Trifolium buckwestiorum
- Conservation status: Imperiled (NatureServe)

Scientific classification
- Kingdom: Plantae
- Clade: Embryophytes
- Clade: Tracheophytes
- Clade: Angiosperms
- Clade: Eudicots
- Clade: Rosids
- Order: Fabales
- Family: Fabaceae
- Subfamily: Faboideae
- Genus: Trifolium
- Species: T. buckwestiorum
- Binomial name: Trifolium buckwestiorum Isely

= Trifolium buckwestiorum =

- Genus: Trifolium
- Species: buckwestiorum
- Authority: Isely
- Conservation status: G2

Species of flowering plant

Trifolium buckwestiorum is a rare species of clover known by the common name Santa Cruz clover.

==Description==
It is an annual herb growing upright or decumbent in form, with hairless green or reddish herbage. The leaves are made up of finely toothed, oval shaped leaflets up to 1.5 cm long and bristle-tipped stipules.

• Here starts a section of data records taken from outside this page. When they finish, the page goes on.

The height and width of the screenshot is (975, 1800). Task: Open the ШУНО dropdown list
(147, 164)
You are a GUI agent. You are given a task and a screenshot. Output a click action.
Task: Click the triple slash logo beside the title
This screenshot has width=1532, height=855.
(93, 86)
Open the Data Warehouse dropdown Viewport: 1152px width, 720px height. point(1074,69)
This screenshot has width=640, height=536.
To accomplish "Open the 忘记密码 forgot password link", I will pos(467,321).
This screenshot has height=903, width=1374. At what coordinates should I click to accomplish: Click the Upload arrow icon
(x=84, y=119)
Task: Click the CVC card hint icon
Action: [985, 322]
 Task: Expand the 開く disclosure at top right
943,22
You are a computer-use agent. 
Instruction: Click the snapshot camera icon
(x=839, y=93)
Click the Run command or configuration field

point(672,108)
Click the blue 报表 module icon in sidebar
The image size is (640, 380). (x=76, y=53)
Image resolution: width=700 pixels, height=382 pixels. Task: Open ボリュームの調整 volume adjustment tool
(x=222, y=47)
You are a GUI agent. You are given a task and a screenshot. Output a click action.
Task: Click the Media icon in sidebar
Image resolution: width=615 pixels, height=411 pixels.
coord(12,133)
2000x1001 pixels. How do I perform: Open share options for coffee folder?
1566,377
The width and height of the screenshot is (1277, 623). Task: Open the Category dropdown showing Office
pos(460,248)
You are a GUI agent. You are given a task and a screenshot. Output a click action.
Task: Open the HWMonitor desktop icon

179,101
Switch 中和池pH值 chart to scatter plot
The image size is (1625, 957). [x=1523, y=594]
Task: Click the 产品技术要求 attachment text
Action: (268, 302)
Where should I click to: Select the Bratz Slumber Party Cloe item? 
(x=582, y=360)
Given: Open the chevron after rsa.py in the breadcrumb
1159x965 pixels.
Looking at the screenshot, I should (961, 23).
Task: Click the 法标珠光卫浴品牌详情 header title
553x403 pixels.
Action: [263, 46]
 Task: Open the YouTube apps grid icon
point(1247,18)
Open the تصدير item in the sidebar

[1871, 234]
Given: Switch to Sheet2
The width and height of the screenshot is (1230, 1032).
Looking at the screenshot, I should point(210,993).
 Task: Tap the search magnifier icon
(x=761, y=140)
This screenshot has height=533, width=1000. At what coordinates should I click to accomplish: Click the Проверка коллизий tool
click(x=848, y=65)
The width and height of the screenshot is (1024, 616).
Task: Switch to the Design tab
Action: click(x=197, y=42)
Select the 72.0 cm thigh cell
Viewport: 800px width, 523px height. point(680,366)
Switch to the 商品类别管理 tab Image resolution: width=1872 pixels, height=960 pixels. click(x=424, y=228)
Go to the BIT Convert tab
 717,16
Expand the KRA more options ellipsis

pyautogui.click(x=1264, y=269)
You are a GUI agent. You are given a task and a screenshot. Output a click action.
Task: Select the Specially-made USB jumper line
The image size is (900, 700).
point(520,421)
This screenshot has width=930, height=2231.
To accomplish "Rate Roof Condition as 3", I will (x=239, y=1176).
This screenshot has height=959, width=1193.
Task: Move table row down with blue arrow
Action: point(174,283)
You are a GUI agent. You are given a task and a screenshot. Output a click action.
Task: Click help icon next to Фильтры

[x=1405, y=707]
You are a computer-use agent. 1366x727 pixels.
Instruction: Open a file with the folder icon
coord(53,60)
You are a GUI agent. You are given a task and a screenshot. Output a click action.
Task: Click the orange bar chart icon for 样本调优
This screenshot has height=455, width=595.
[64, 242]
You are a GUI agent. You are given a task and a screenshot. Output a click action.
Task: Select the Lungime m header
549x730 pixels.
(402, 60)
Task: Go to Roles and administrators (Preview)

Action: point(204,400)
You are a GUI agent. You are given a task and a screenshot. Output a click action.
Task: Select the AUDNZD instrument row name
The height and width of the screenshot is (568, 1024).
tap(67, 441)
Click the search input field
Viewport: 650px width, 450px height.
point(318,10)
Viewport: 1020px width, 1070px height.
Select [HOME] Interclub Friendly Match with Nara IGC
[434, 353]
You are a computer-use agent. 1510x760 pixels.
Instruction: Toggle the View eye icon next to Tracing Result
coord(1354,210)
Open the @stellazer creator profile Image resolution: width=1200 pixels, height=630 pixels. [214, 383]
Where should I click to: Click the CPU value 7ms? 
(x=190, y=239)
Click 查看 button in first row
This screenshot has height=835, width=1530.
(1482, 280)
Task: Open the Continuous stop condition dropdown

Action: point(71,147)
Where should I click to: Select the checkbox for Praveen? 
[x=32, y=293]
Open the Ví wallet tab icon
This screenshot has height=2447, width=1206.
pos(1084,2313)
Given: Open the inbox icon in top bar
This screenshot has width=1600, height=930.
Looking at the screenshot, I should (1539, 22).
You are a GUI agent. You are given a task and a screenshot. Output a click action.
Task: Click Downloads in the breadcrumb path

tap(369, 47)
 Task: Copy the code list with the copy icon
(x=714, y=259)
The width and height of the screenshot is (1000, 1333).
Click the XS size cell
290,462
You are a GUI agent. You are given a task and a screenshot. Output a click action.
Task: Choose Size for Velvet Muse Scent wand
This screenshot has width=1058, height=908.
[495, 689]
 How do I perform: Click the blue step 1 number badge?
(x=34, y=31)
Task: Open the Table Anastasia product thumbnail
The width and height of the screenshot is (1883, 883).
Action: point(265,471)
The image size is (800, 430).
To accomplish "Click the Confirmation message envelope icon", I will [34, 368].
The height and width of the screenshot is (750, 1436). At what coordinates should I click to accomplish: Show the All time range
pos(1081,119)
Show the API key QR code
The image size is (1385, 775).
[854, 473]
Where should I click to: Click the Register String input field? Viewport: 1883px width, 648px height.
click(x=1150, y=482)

The inflorescence is a head of flowers roughly a centimeter wide, the flowers held in a bowl-like involucre of wide, jagged-toothed bracts. Each flower has a calyx of sepals that narrow into fine bristles and a pink corolla under 1 cm long.

== Distribution and habitat ==
It is endemic to California, where it is known from nine or ten small occurrences in Monterey, Santa Cruz, and Sonoma Counties. It may also occur in San Mateo, Santa Clara, and Mendocino Counties, but its populations are very small and easily disturbed by threats such as vehicles, development, and feral pig activity.

It grows in forest, woodland, and coastal prairie habitat.